Tax-havened companies bailed out while poverty doubles amid pandemic

May 12, 2020
Issue 
Funds hidden in tax havens should go to combating the global poverty outbreak that now threatens millions with starvation in the midst of the COVID-19 pandemic. Image: TRƯƠNG QUÂN/Pixabay

In the midst of the coronavirus pandemic, the world is now facing a doubling in the number of global poor. The crisis is pushing millions of people into poverty and 300,000 could die daily from hunger. These are alarming statistics.

Meanwhile, governments are now implementing huge rescue packages to save corporations in the aviation and fossil fuel industries from taking too big a hit.
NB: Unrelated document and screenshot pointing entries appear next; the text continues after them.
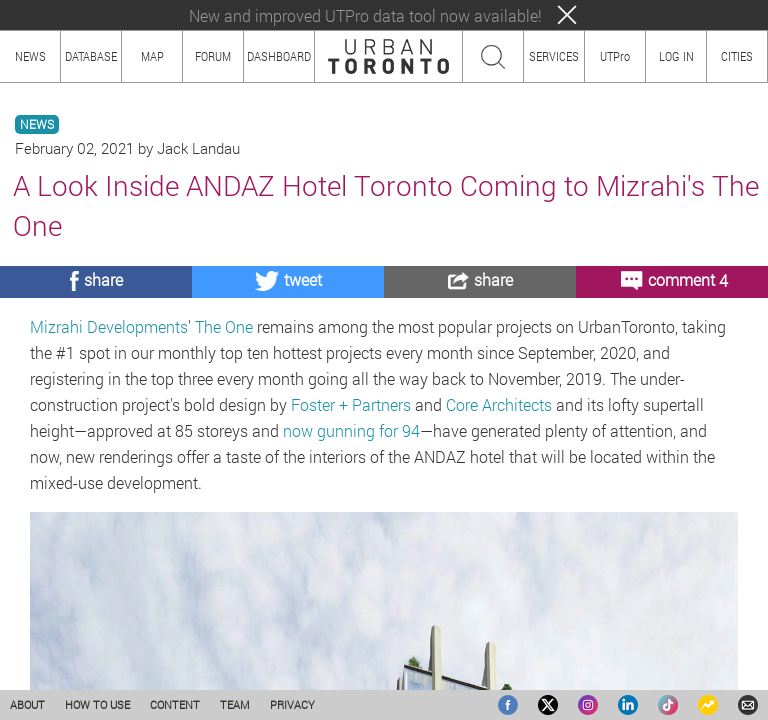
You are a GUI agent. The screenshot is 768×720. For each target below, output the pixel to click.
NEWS (37, 124)
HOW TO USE (97, 704)
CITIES (737, 56)
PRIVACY (292, 704)
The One (224, 326)
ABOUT (27, 704)
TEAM (235, 704)
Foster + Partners (351, 404)
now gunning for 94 (351, 430)
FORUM (213, 56)
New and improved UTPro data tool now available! (365, 15)
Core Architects (499, 404)
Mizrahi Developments (109, 326)
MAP (152, 56)
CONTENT (175, 704)
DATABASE (91, 56)
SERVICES (554, 56)
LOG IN (676, 56)
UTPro (615, 56)
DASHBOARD (279, 56)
It is reported that businesses registered in tax havens are also now receiving huge publicly-funded bailouts from governments.

Georgetown University law professor Adam Levitin has pointed out that the latest such packages in the United States are in fact designed for “robbing taxpayers to bailout the rich”. The safety packages being rolled out in the US, according to Levitin, could amount to US$4.25 trillion, with “virtually none” of the funds going to small businesses.

The Tax Justice Network (TJN) describes the US bailouts as a “corporate coup”, reshaping the economy in the interest of the rich.

According to the TJN, governments could potentially tap into the vast amounts of wealth hidden offshore, if the political will exists. “There’s some [US]$8 trillion–35 trillion or so sitting offshore, depending on how broadly this is measured, which can certainly be tapped…

“We must never forget that while all countries are victims of offshore chicanery, lower-income countries are the worst hit, as dictators and oligarchs loot national treasuries and sew up their economies into private fiefdoms, then transfer their ill-gotten gains overseas and stash it offshore.”

The OECD countries, the G20 group and many nations are now widely accepting this possibility.

However, Britain has been enabling these tax havens and appears likely to continue.

Several countries such as France, Poland and Denmark, are reportedly ruling out any COVID-19 bailouts for tax-havened companies — news that ought to trickle down fast to the rest of the world’s politicians.

More can and should be done. Not merely halting bailouts to big business with tax payer money, but taking back money that has been stolen from tax payers.

About 10% of global wealth from taxes is said to land in offshore tax havens.

These funds should go to combating the global poverty outbreak that now threatens millions with starvation this year, amidst the coronavirus crisis.

The problem with so-called “tax havens” is how countries continue to exist with low or no taxation of the rich and wealthy corporations.

Basic incomes for all, ensuring the global poor come out of poverty and tapping into tax havens ought to be on world leaders' agendas now.

However, such measures are seen as “drastic”, and are unlikely to happen without pressure from below.

While these are not long-term solutions to our corrupt global landscape and could be seen as just temporary “remedies” for the poverty capitalism causes, the global humanitarian crisis warned about by Oxfam, the United Nations, the World Bank and other global actors can and should still be prevented. There is no financial reason for governments not to act now.